Tiago Antunes. “Há encargos adicionais que podem justificar-se”

Bruno Gonçalves Magalhães Afonso 14/06/2018 20:46

A modernização da administração e a melhoria da legislação são objetivos do “Custa Quanto?”

O modelo de avaliação prévia de impacto legislativo “Custa Quanto?” foi alargado, estabelecendo em definitivo o modelo que permite saber qual o efeito que a legislação aprovada tem nas empresas e estendendo o seu âmbito à “avaliação dos encargos suportados pelos cidadãos”. Além dos decretos-lei, no quadro desta iniciativa “vão passar a ser avaliadas as propostas de lei” enviadas ao parlamento. O objetivo do “Custa Quanto?” - medida Simplex+ 2016 - é aferir quais os custos de novas leis para os cidadãos, por exemplo, em mais impostos ou taxas. Tiago Antunes é desde 2017 o secretário da Estado da Presidência do Conselho de Ministros, e, em entrevista ao i, o jurista e professor da Faculdade de Direito de Lisboa fala sobre a produção legislativa do executivo, a sua modernização e simplificação e a importância de saber qual o seu impacto na vida dos contribuintes. 

O que está na génese do “Custa Quanto?”?

O objetivo é legislar melhor, legislar com rigor, conhecer exatamente os impactos de cada ato legislativo que aprovamos em conselho de ministros. O objetivo foi estimar de forma quantificada e rigorosa os impactos e os benefícios gerados pelos diplomas, para que no momento da aprovação de cada diploma conheçamos os efeitos que esse diploma vai ter. O programa é relativamente novo em Portugal. Foi a primeira vez que se fez de forma institucionalizada um procedimento de impacto legislativo de todos os diplomas.
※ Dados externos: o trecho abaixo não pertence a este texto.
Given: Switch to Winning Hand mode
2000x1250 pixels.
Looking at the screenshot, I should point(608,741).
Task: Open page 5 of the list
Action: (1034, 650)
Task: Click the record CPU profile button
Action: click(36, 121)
É algo que é praticado há já bastante tempo pela União Europeia (UE) e noutros Estados-membros, mas em Portugal não havia esta prática. Decidimos fazê-lo com alguma cautela, para sabermos que estamos a fazer bem. 

Porque começaram pelas empresas? 

Começámos em 2017 com um projeto-piloto, para testar. Começámos pelos decretos-leis para avaliar os encargos sobre as empresas, porque quisemos saber que impacto a nossa legislação tinha, não sobre o próprio Estado, mas sobre os seus destinatários - primeiro pelas empresas e, depois, vamos alargar aos cidadãos. A par da preparação de qualquer novo diploma, estimamos também os seus impactos. Depois está prevista a estimativa sobre a administração pública (AP).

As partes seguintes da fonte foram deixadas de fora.